Mend this house.
Convince Noah that we have a future.
Because if I visit Noah, and he rejects me, I’m positive that’s something I won’t be able to get over.
Chapter Twenty Seven
NOAH
I don’t know what I’m doing here, but after the conversation with Landon yesterday, where he seemed to accept this as a possibility, I’m thinking there’s an opportunity. Sitting in the car isn’t going to make it happen, though. And that’s what I’ve been doing for nearly an hour.
Not even outside the front of the building. I’m hiding around the corner, parked behind the small, central, private gardens that are closed to the general public. Guess she’s got a key for that gate I’m looking at as well as her own garden. All these residents will have one. That’s what privilege gets you in this part of town. The rest of us, the mere mortals, have to climb in like criminals to get a slice of peace.
Don’t know how I feel about it all. We’re still miles away from each other in too many ways. She doesn’t know what I am, or who I've been, and I haven’t got anything nice to say about the way she’s been brought up either. Maybe she needs to see where I grew up, who I was back then and why I’m the way I am because of that. Might give us a chance at finding middle ground.
One thing's for sure, sitting at Tallington for champagne and caviar isn’t on my list of priorities any time soon. Nor is wearing fucking tuxedos for events she might want me to be at or dicking around in top hats at the races. It’s not me, and I’m not good enough for it anyway. Me pretending I’m something I’m not isn’t happening. I’m a Croyden boy who did enough – that’s all. I grew up, got out, and found a way to make what is against the law seem relatively legitimate to my way of life.
Sighing, I knock my head back on the headrest, pissed with my own thoughts. I’ll never be like a Broderick, no matter the agreeable conversation with Landon yesterday or the beers we drank. I don’t have his composure, his style, or his ability to make every other human around him feel like a pathetic attempt at life.
Fuck, he even managed to make my home feel beneath him somehow. Don’t think he meant to. It was just him being there. Same shit as her being in there, really, but at least with her, there was some comfort attached, some sense of happiness. It's not good enough, though. None of it is. Not for her. And no matter his show of relative approval, I can’t work out whether continuing to walk away from this is better for everyone than trying.
Either way, Stefan’s safe where he is.
I know that now.
I get out and walk around the gated gardens a few times, maybe trying to find some courage to go and speak truthfully, or maybe just pacing myself and trying to even find the fucking words I’m thinking about. Don’t even know why I’m bothering considering her rejection the first-time round. It’s fucking embarrassing, in all honesty, but something in me needs to do this again - to see if there’s something worth thinking about now that all the shit is over.
I swallow the thought down and look at my car as I get back round to it, then kick the fucking wheel out of sheer annoyance with myself. Stupid. I should get back in. Go home. Toss this off as something that isn’t going anywhere but where it’s already been and be done with it.

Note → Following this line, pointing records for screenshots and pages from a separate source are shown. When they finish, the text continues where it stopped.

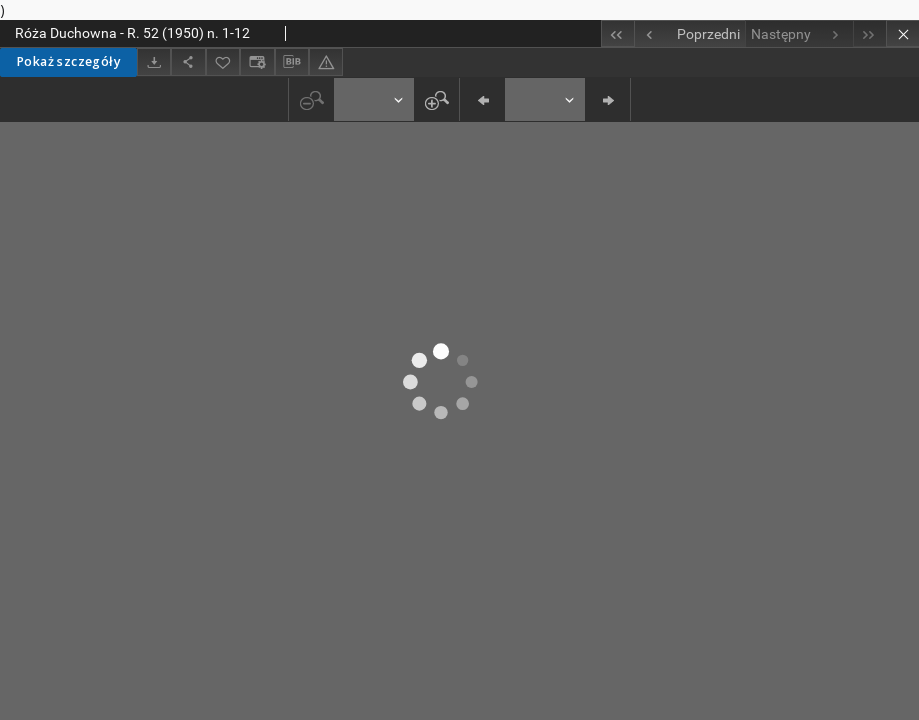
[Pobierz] (154, 61)
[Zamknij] (902, 33)
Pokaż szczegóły (68, 61)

My fucking hands are in my pockets, and I’m turning around again to make another loop of the gardens before I know it. I stop and glare at the buildings and then make the probably stupid decision to just go with it and see what happens. Fuck it. Why not? Nothing to lose.
I ring the buzzer when I get there, refusing to change my mind, and wait rather than just jack the lock. Waiting seems like the right thing to do. Guess it offers patience, some show of acting like we’re on a date.
My own eyes roll at the fucking thought.
Dates?
“Hello?”Shit.
“It’s me.”
“Oh. Okay.” The whirr of the door unlocking gives me my cue, and my hand pushes it wide. She’s already got her head out her own door when I walk through and close this one behind me, a small smile on her face. I wait again, unsure of the fucking vision. Not her, there’s nothing wrong with her at all. Never has been. It’s the fucking height of the ceilings. The ornate coving. The paintwork and expensive chandeliers in the hallway that are skewing my thoughts again. She might have plain walls, and simple furnishing, but even that screams class.
“Are you alright?” she says.
“Yeah.”
She steps out into the hallway, smiles wider. “And are you coming in?”
“Yeah.”
I start moving again until we’re in her apartment. It’s awkward as fuck for a few minutes, as she tries to get around me to shut the door, then moves around me again to lead me into the lounge area. Don’t know why. Shouldn’t be other than this feeling of fear that seems to be ramping up inside of me. Feel like having a fucking heart attack if I’m being honest with myself. Blood's rushing around my veins, and my muscles seem to be turning to jelly. Probably just the hole in my stomach making me feel like shit.
“Do you want some tea?” she asks with a half-smile. “I don’t have any beer. I’m sorry.”
“No.”
She looks over my frame. “Are you alright?”